→ TASK PROMPT
Select the lines of the records containing the word "agent" and list them.

[Pixel coordinate grounding data]
● ● ● ● ●

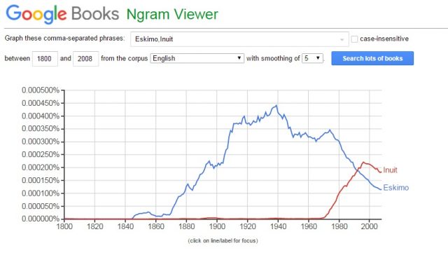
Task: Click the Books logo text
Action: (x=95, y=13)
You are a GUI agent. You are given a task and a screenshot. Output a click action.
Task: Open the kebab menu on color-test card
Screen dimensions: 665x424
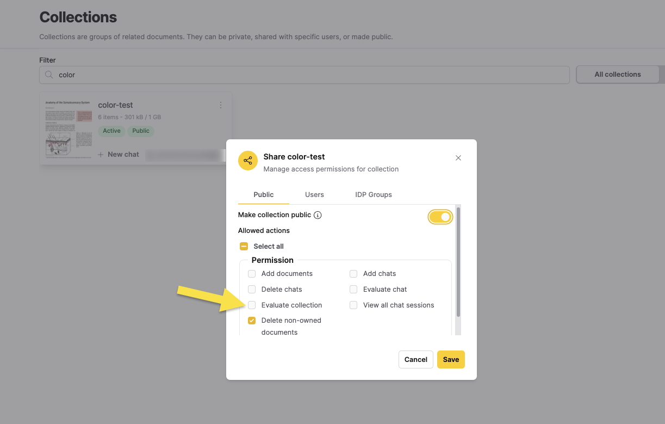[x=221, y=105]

● ● ● ● ●

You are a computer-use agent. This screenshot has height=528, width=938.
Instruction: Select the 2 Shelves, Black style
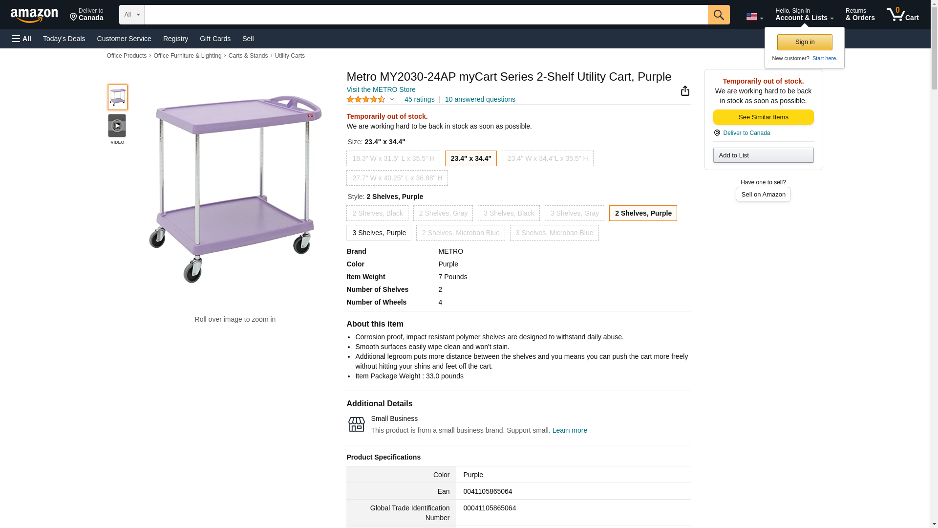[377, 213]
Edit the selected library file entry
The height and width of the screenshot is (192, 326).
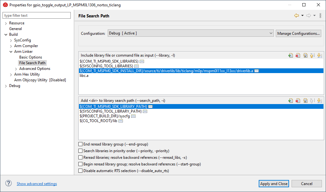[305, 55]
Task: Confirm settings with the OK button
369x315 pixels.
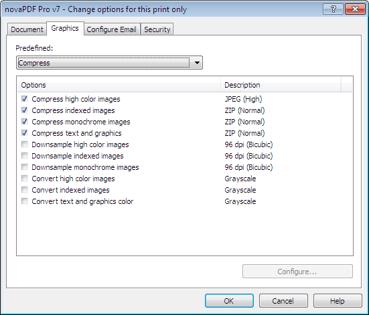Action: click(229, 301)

● ● ● ● ●

→ SOLVED EXERCISE
You are a GUI agent. You are given a task and a screenshot. Output a click action.
You are a computer-use agent. This screenshot has height=528, width=938.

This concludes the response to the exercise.